Open abfshaal opened 1 year ago
Thanks for suggesting @abfshaal.
Could you provide a code snippet of how you imagine this interface working? How would task initialization become aware of the model and dataset to be used?
Hi @ainoam,
The way I would image the code snippet to look like is the following
from clearml import TaskFromData
task, data = TaskFromData(**Kwargs_for_Dataset, task_name)
in the TaskFromData class (or any other class name) the code would use the Dataset class to get the data, and the Task class to initialise the task, using the dataset project and task_name. The class init would contain the following
data = Dataset.get(**Kwargs_for_dataset)
task = Task.init(project_name=data.name, task_name=STRING_VAR)
return task, data
This is mainly for training tasks, as it would streamline linking the dataset to the training projects it has been used in. I honestly did not give thoughts on how the model usage would be considered here.

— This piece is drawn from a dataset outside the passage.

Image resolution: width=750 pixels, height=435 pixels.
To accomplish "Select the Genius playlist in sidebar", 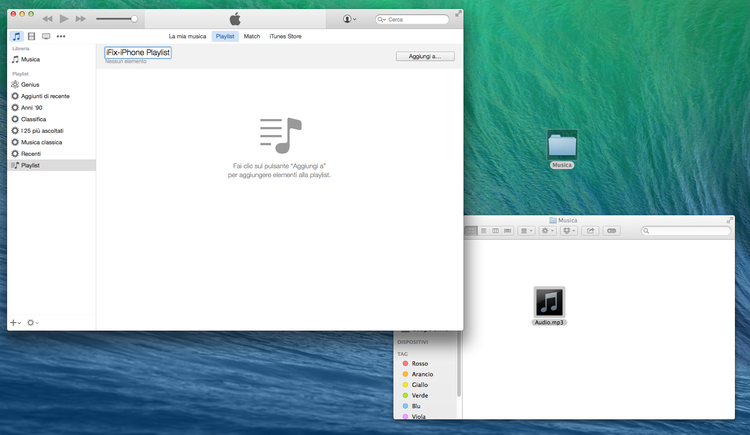I will 30,85.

Its rather unobvious, but this is already achievable by adding the alias
parameter in the Dataset.get()
call.
https://clear.ml/docs/latest/docs/clearml_data/data_management_examples/data_man_cifar_classification/#using-the-dataset
Apologies for my late replies, I was off the laptop for a while. This does store the dataset ID in its own nice way, and can definitely work for many use cases. However, I am looking for a way to use names instead of IDs or Links to navigate to the origin of the data. I believe this would easier point to where the data is from the experiment directly.
I also realised that there is a get_output_log_webpage method for the task but there is not for the dataset, is there a plan to add that? I would be happy to also add it myself and contribute to clearml in that regard.
@abfshaal
The intended use of ClearML datasets in model training (or any other ClearML task logic) is to Dataset.get()
within the context of an initialized task (Which, as @jax79sg noted, would provide a convenient trace).
Organizing your ClearML projects according to your dataset name is slightly too specific of a use-case for ClearML to provide an interface for, but you can definitely create your own wrapper on top if that what fits your use case.
I also realised that there is a get_output_log_webpage method for the task but there is not for the dataset, is there a plan to add that? I would be happy to also add it myself and contribute to clearml in that regard
That's a great idea. We'd love a PR if you're up for it 🙂
Proposal Summary
The idea of this feature is to unify the naming of the dataset with the projects, through initialising the task using a dataset id. After using the dataset id to initialise the project, a project with the same name as the dataset id will be created and run, instead of specifying the dataset separately, and starting the task project separately For example, if a dataset is named, Cat_videos_4k, a project would be initialised when using that dataset with that name, and for the task names, it can be extended to be whatever the model is. Things like, Cat_videos_4k/Yolov8 and so on.
Motivation
Save steps when using datasets with tasks. Ensure that datasets and experiments created using those datasets are easily identifiable.